Among the entries below, find the lines holding "Task" and copy them.

━━━ Given records

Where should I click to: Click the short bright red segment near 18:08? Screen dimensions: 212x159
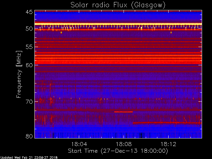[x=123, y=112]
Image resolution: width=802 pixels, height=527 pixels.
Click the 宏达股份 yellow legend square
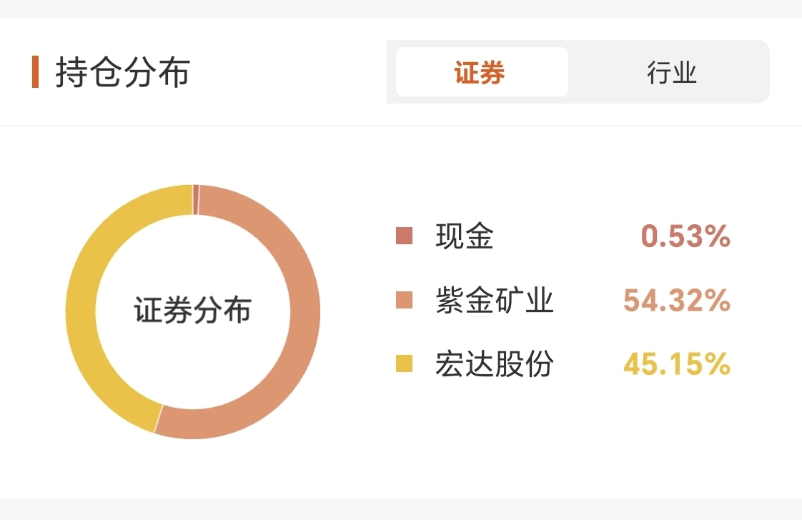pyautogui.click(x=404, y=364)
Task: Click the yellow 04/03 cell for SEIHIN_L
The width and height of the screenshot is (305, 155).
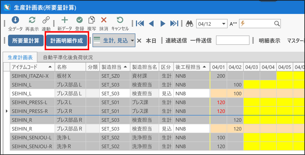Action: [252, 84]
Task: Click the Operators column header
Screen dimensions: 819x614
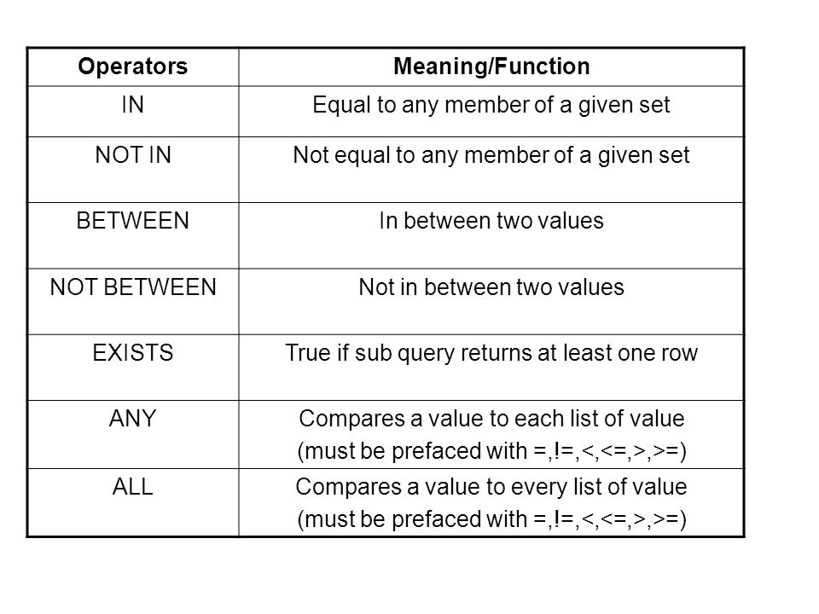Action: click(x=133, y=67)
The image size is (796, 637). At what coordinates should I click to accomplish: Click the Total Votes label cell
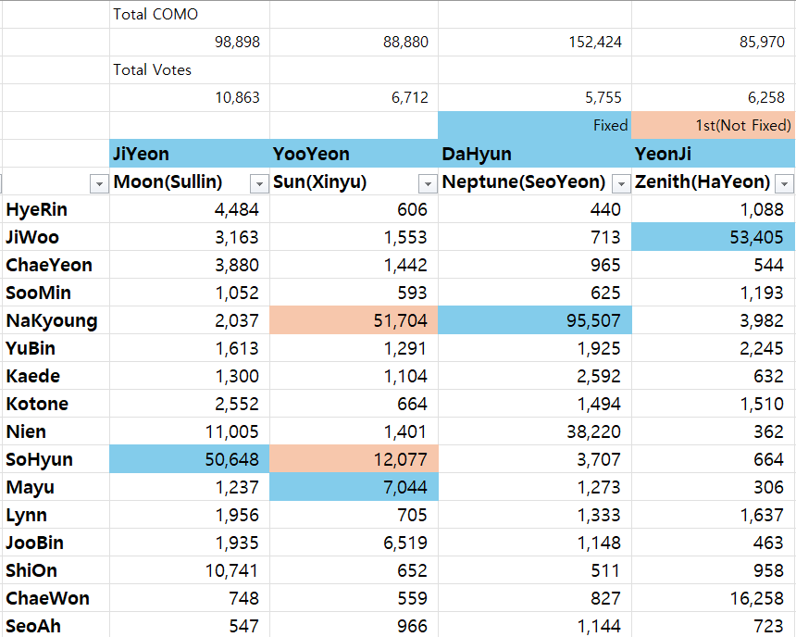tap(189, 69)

━━━━━━
━━━ Given records

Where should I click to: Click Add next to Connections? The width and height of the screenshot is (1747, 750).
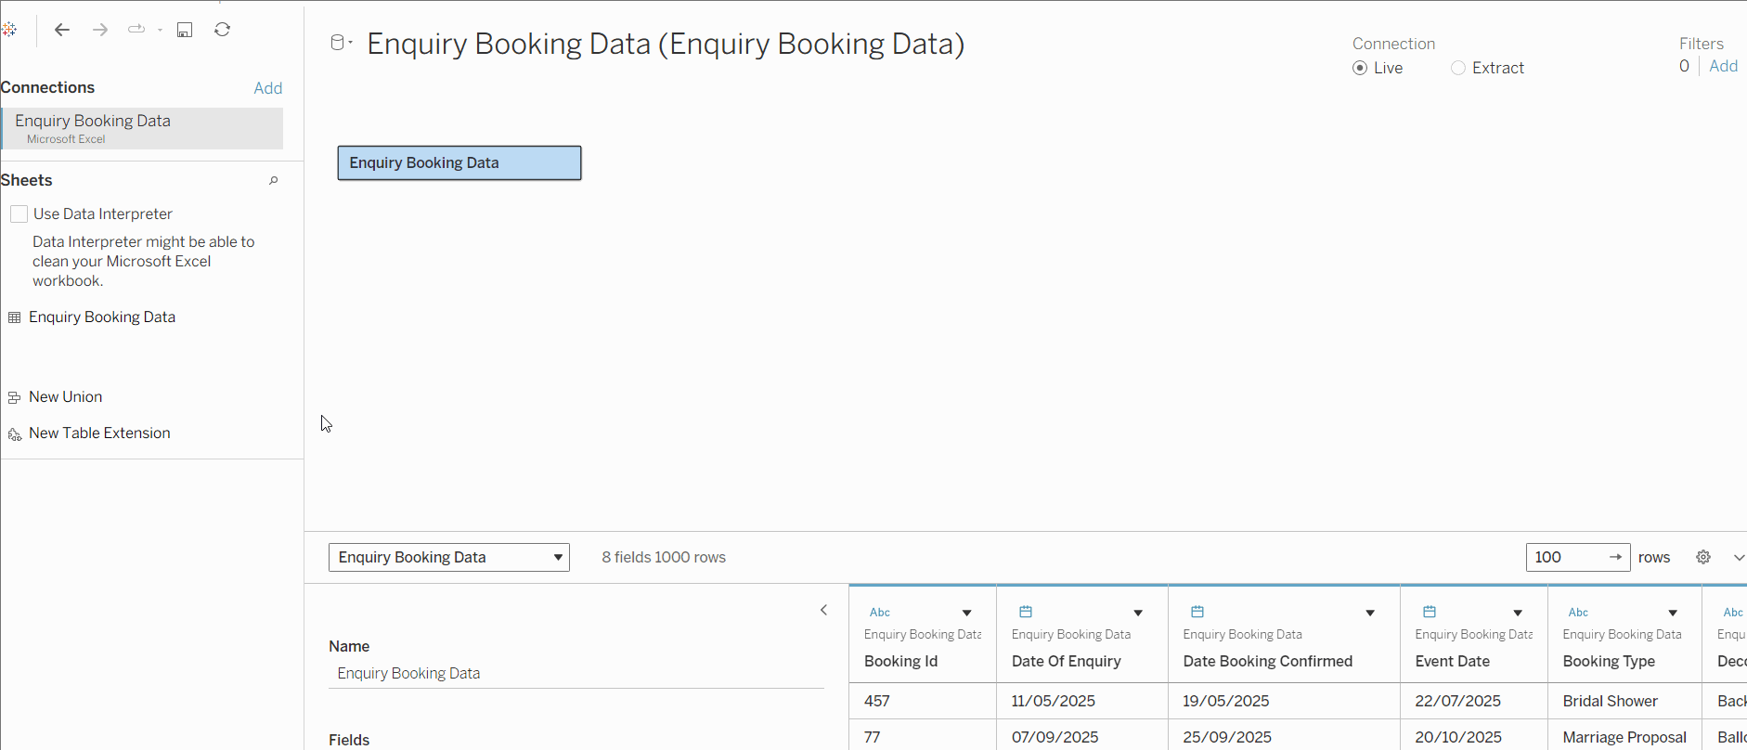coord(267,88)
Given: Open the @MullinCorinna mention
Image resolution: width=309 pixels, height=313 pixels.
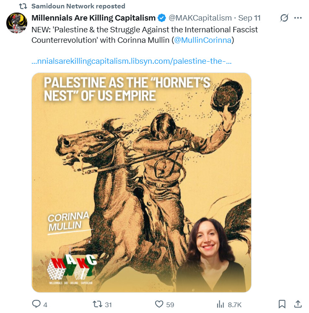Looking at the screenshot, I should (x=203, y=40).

━━━━━━

Solution for this exercise -
Task: Click the yellow 04/03 cell for SEIHIN_L
Task: Click the Operators column header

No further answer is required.